• Annie

Am I Having a Breakdown II: Everything is Awful


Before we begin: all the same disclaimers for the first post apply to this one. I’m not a mental health professional, I’ve just happened upon things to do as someone with a long list of mental health issues that have been useful, and would like to share some with you in the hope that you find something useful too.


A list of self inquiry questions went around a couple mental health awareness days ago that actually resonated with me. The title caught my eye: Everything Is Awful and I’m Not Okay: questions to ask before giving up. I thought to myself, “Yes, thank you, everything is awful, and I’m not okay,” in the midst of mental health campaigns that tried to convince me, a person with a life long situation of Depression, that I was in fact ok.


So I read it. It was pretty good. Here’s my take on some of the questions from this list in particular that I’ve added to my original list.


Have I Showered/Brushed My Teeth/Changed My Clothes?

The older I get, the more important these body cleansing actions have become. When I was 18 and my executive dysfunction was at it’s worst, I could get by with a day or two without any of these things (I know, gross etc, executive dysfunction paired with depression and loneliness made me a rock of a human).
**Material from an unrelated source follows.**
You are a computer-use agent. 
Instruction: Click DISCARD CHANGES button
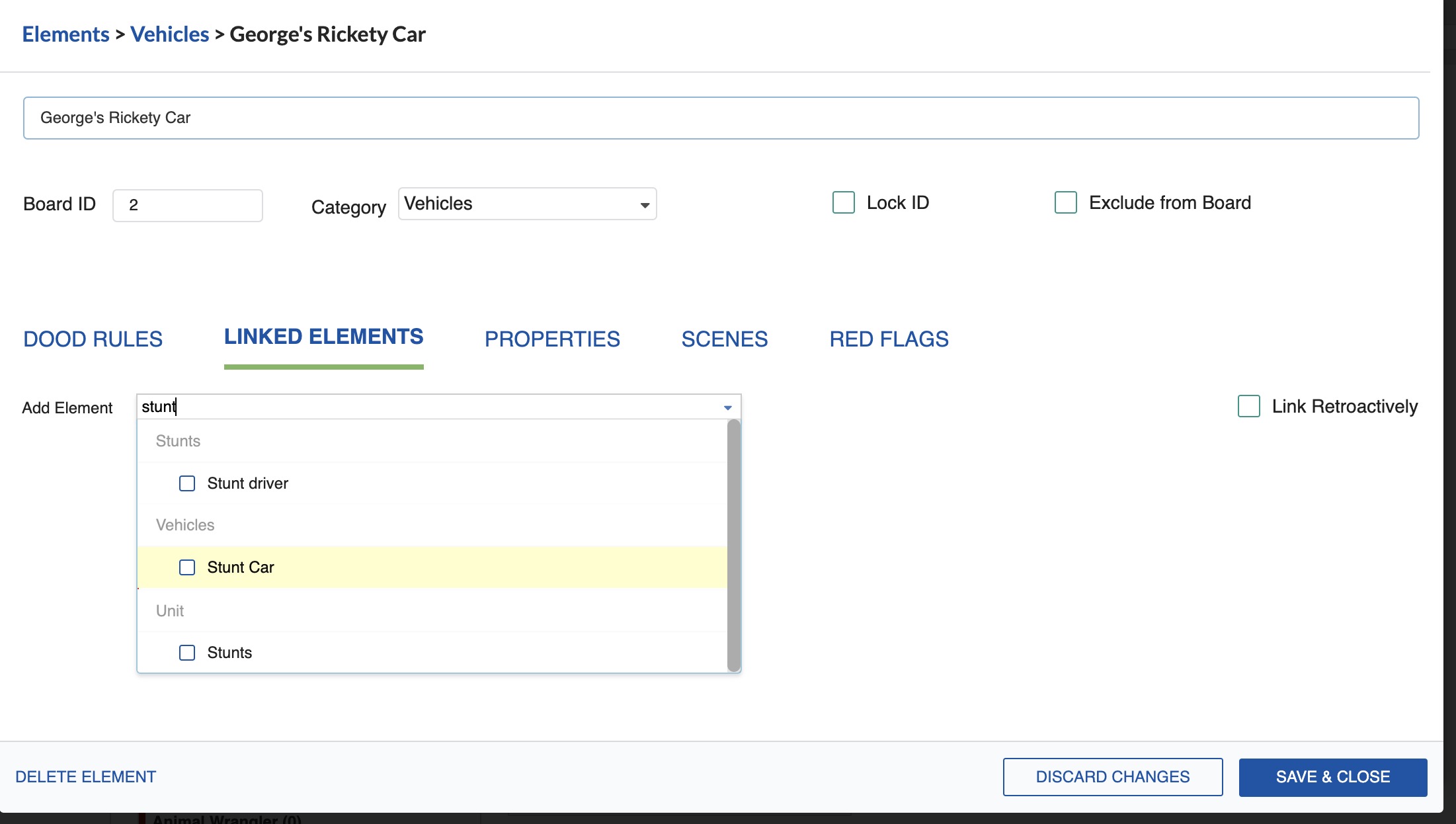(1112, 777)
My body has changed since then, and with that, my needs and habits.


In the last 6 months I’ve worked on linking up these 3 actions in my waking up routine, which means that if one of them feels impossible to achieve, my mindset could be in an odd place. Or perhaps I’m hungover, which is something else that doesn’t feel the same anymore. Doing even one of the three improves my mood enough to make a difference to the rest of my morning. Sometimes it’s too hard and I have to settle down and rethink my day, but sometimes it’s easy and I don’t have to think about it at all.

How Long Have I Felt This Way?

This question does two things for me. In tracking the beginning of a feeling, there’s a possibility it could reveal a source. In getting to when things started, I also face the reality that this feeling wasn’t always there. Another side purpose of the question is to see if this is the feeling I should be referring back to for therapy, because we all have different standards of what we would consider to be periods of time long enough to become worrisome.
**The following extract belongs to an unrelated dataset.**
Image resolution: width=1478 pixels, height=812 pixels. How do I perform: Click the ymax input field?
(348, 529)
Feelings are not permanent states of being, and waiting for things to pass while acknowledging the things that I feel is something that I’ve been working on for what feels like a very long time. I’m bad at it, but I’ve accepted that I am and I can work on consciously improving.



Have I Stretched?

At one point in my life, my GP, my mother, my therapist and my physio were all telling me to work some exercise into my life. I’m terrible at making time to move my body, and there’s a lot of different things about that that I should work on outside of trying to find the right way to exercise for me, but what I can do in the meantime is stretch my body.


Learning how to stretch out my computer frozen muscles has been enough work that I’ve realised that my body is breaking apart. Stretching is something small that I can do in bed, laying down, even if I’m too depressed to move.

Have I Taken My Meds?

This one is new, simply because my meds are new. I’m bad at doing things on a regular basis. It’s been over 6 months and I can’t get the hang of the medication schedule I’ve been prescribed. If I miss a day or two, my moods will fluctuate in old ways, and I need to check off whether or not I can take my meds.


I’ve also had friends mention that the pill has affected their moods in dramatic ways, which makes sense. If you take any kind of regular medicine, this should also be a good question to ask when you feel that things are awful.


Existing takes a lot of energy for some of us. Having the will to make decisions, to not take action, to consciously decide on things and to keep track of yourself in ways that not everyone seems to do is exhausting, and sometimes things are fucking awful. Sometimes you’ll have breakdowns, acknowledge the breakdown, and have a list of options to choose from. These are my options. They’ve worked for me. There have been times when I haven’t been able to do any of them, but in those times I’ve always, always managed to hold on and wait the feeling out.


Everything can be awful, and I can be not ok. Knowing what I can and can’t do helps me draw a line around my Not Ok, define it, and store it away for later when I have the mind space to address it. My list is always long and complicated and the work is constant. Sometimes I just need a break.